- [Task objective]: Below are the entries; return every line among them that holds the word "agent".

[Records shown — start]

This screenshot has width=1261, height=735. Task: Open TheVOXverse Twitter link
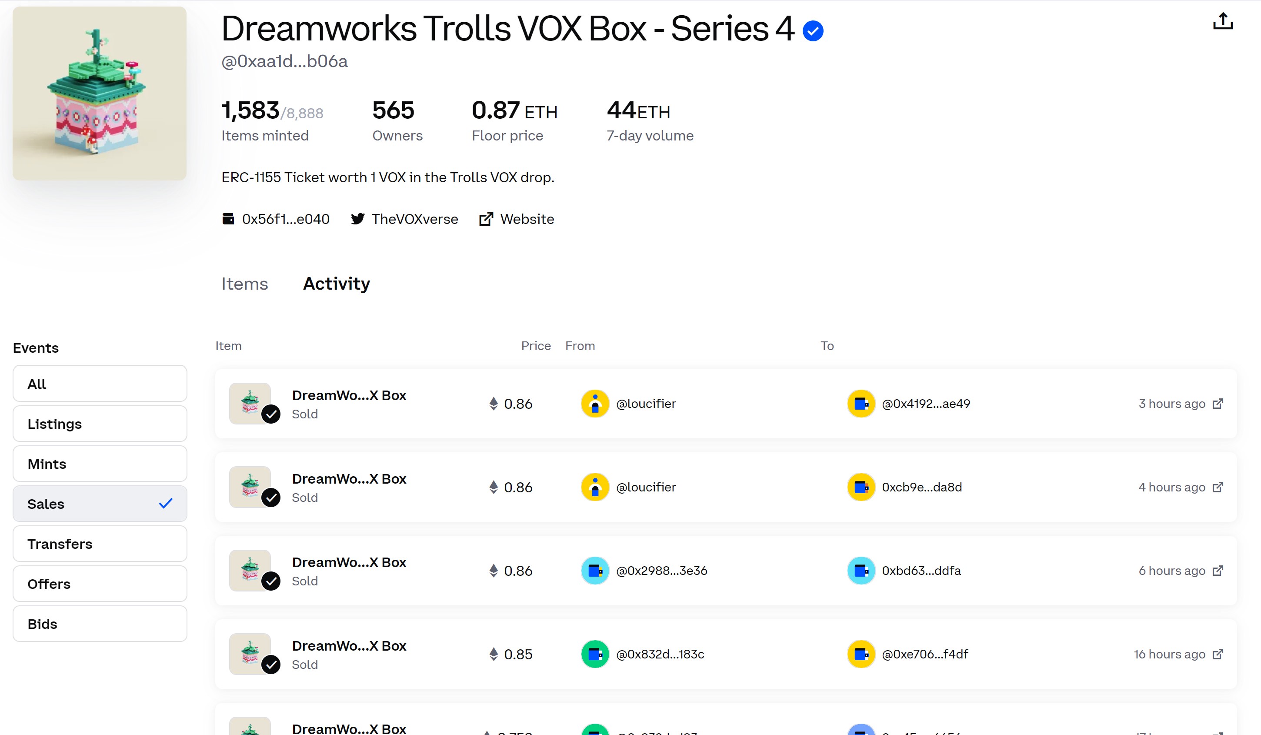click(404, 219)
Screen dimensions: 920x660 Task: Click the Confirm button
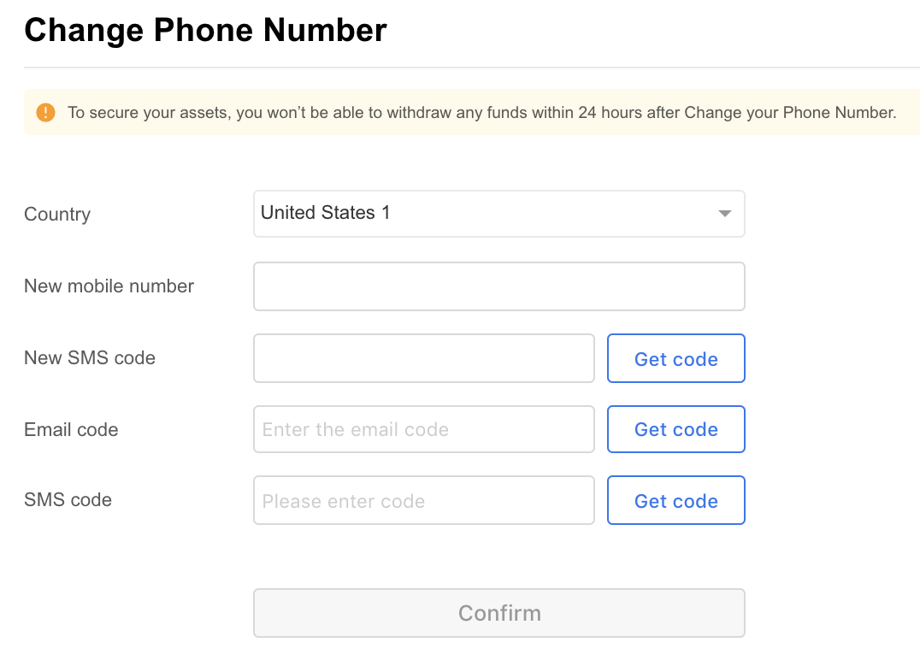pos(498,613)
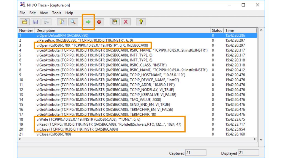Open the Options properties toolbar icon
This screenshot has width=282, height=158.
coord(115,22)
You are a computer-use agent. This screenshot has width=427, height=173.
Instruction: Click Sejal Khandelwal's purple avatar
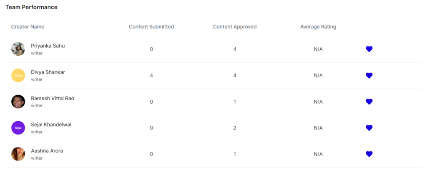click(18, 128)
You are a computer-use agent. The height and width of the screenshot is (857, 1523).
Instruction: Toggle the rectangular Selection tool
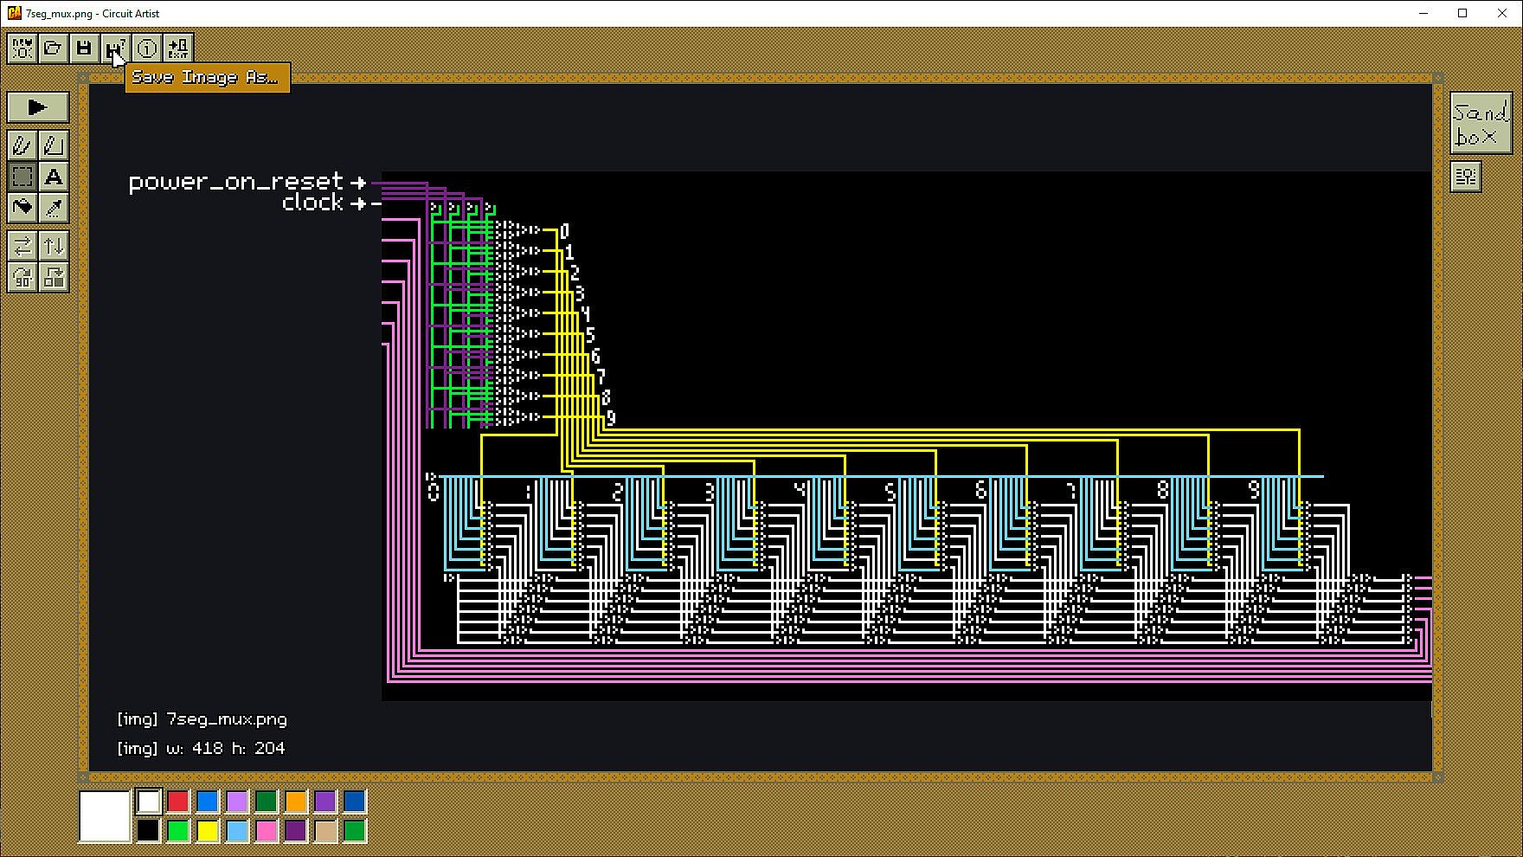[22, 177]
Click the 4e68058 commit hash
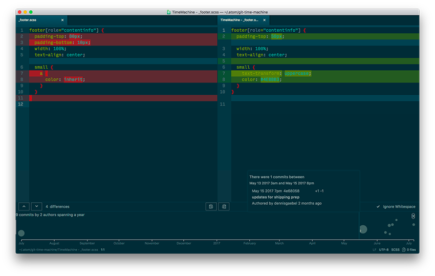The width and height of the screenshot is (435, 276). pos(291,191)
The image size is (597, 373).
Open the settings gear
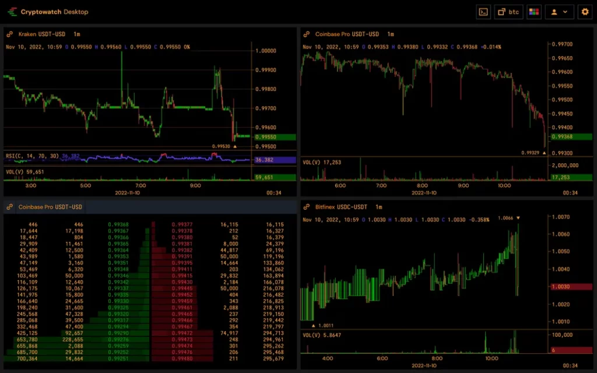[584, 12]
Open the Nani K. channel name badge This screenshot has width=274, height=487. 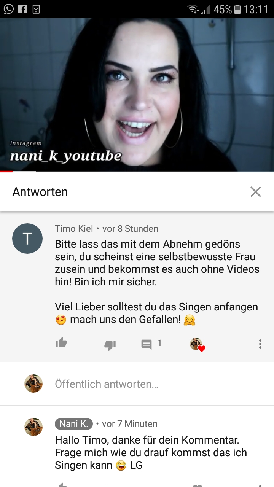pos(74,424)
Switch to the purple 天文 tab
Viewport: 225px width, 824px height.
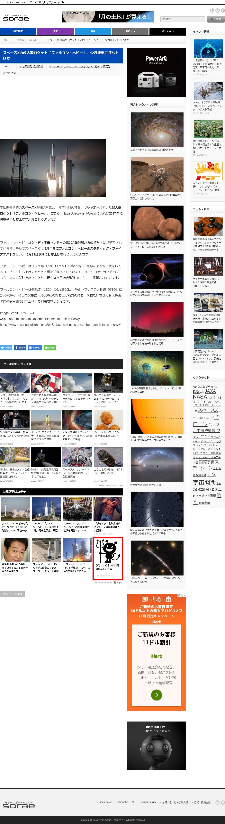(55, 31)
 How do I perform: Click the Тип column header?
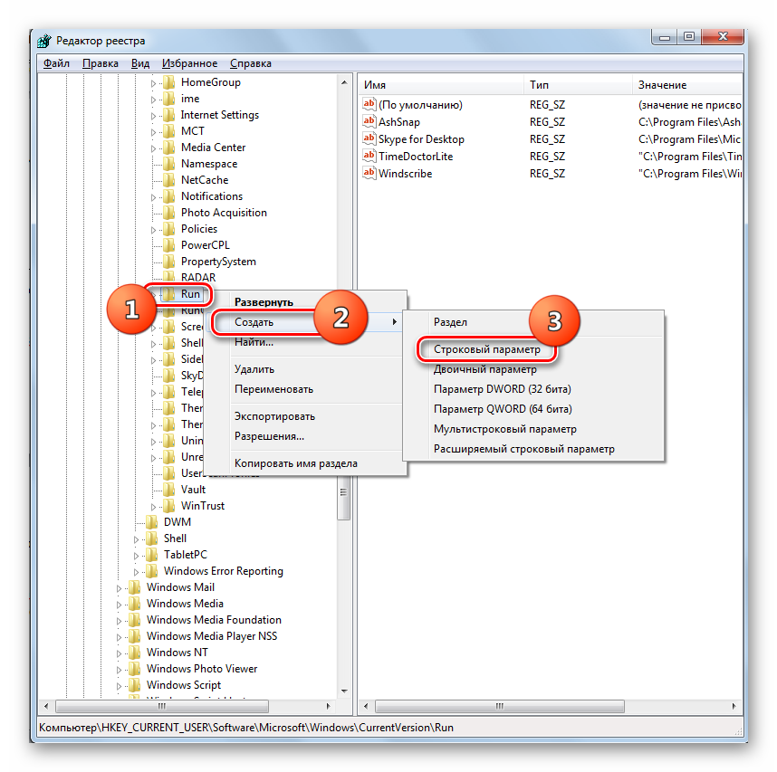click(x=539, y=84)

[Records shown — finish]

- [Response box]:
You are a computer-use agent. This screenshot has width=427, height=173.
You are a computer-use agent. The height and width of the screenshot is (857, 1523).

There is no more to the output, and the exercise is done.